Do you have a Quaking Aspen in a suburban yard?
May 20, 2023 4:01 PM   Subscribe

There's a beautiful Quaking Aspen at my local nursery but apparently they like to (aggressively?) spread via suckers. Does anyone have experience with this tree in a normal suburban backyard? Is it doable?
posted by luge to Home & Garden (5 answers total) 1 user marked this as a favorite
 
They will definitely try to spread if they are doing well. In nature, trembling or quaking aspen grow in colonies, which share a thick root system. One stand of aspen in Utah is about 80,000 years old.

Depending on the conditions, they may or may not spread that aggressively, but that is definitely a possibility. If you eventually decide to cut an aspen down, it will definitely try to push up new suckers wherever its roots have reached (which can be a lot further than you think). I wouldn't plant one anywhere near a lawn.

As another option that's quite pretty, I'm partial to mountain ash, if your climate is appropriate and birds in your area will eat the berries over the winter.
posted by ssg at 4:28 PM on May 20, 2023


The Aspen in my front yard came over from my neighbor, so yes they will spread and grow wherever they can. You certainly can try to control the shoots but it's a constant job.
posted by jazon at 4:57 PM on May 20, 2023


When I moved into my house in 2020 there was one Quaking Aspen in my backyard. There are now 8 in that corner 3 of which are over 6 feet tall.
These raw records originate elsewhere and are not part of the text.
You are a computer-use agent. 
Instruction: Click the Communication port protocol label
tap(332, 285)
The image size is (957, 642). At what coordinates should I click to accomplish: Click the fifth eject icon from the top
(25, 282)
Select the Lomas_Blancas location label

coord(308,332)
I like it and have only removed a few offshoots. I've also been told that if you keep it to one "tree" expect maybe 30 years before it's dead.
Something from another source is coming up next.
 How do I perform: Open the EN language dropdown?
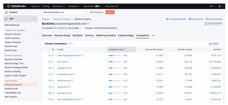[212, 6]
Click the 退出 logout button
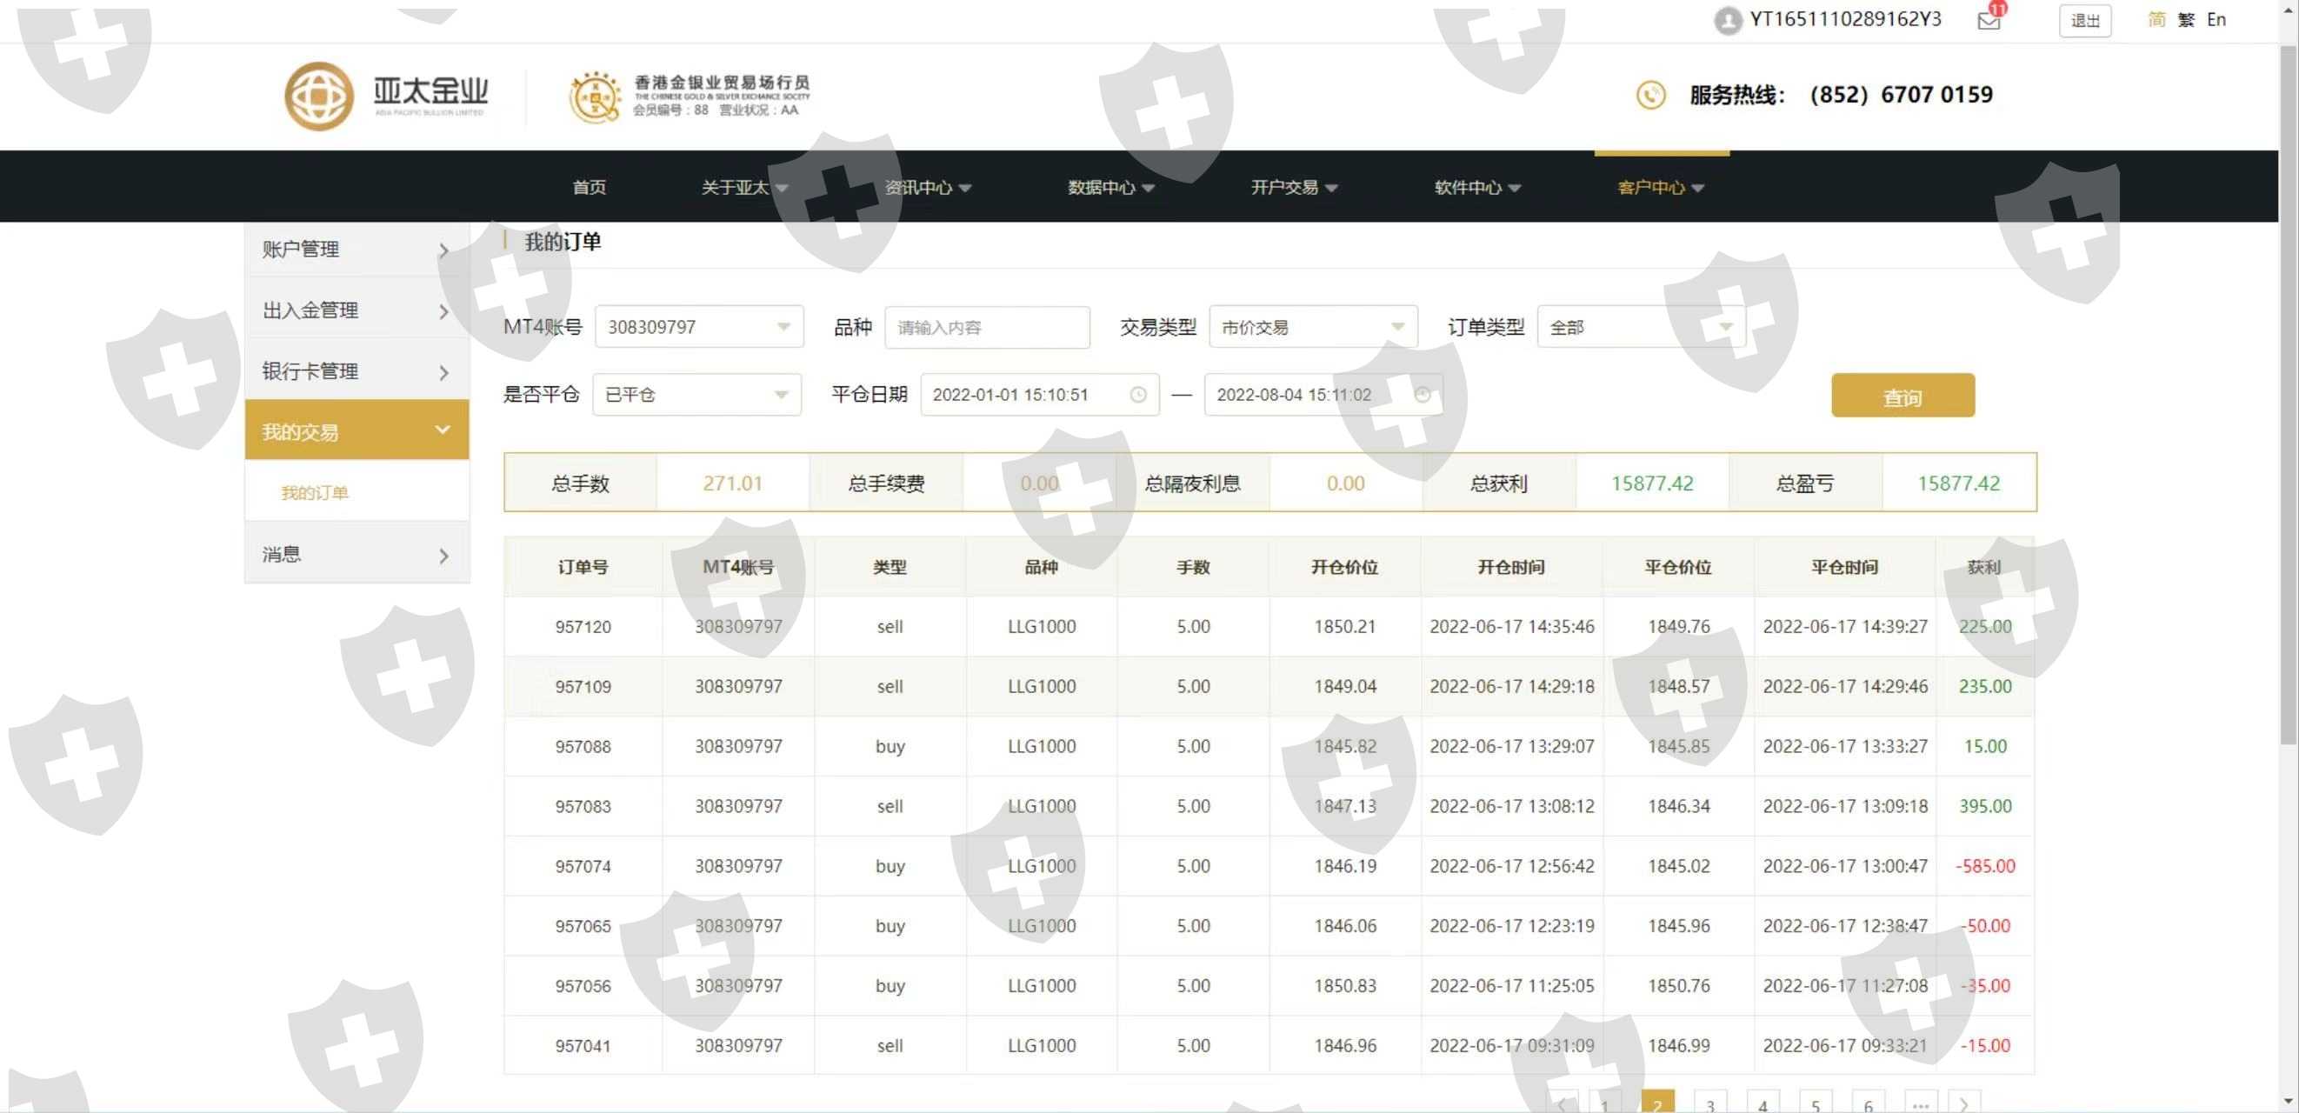The width and height of the screenshot is (2299, 1113). (x=2084, y=21)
I don't know how my neighbor next to the tree feels about it but I'm sure they have feelings.
posted by Uncle at 5:44 PM on May 20, 2023 [3 favorites]


Aspen are fundamentally different from other trees because they grow as superorganisms in clonal groves. Treating an aspen as a single tree is possible but will likely take a lot of work and the tree will be weaker.
posted by medusa at 8:47 PM on May 20, 2023 [2 favorites]


The shoots also turn into sharp stabby splinter sticks when you mow over them in your lawn.

I would avoid. If you are looking for good fall color I love an autumn blaze maple!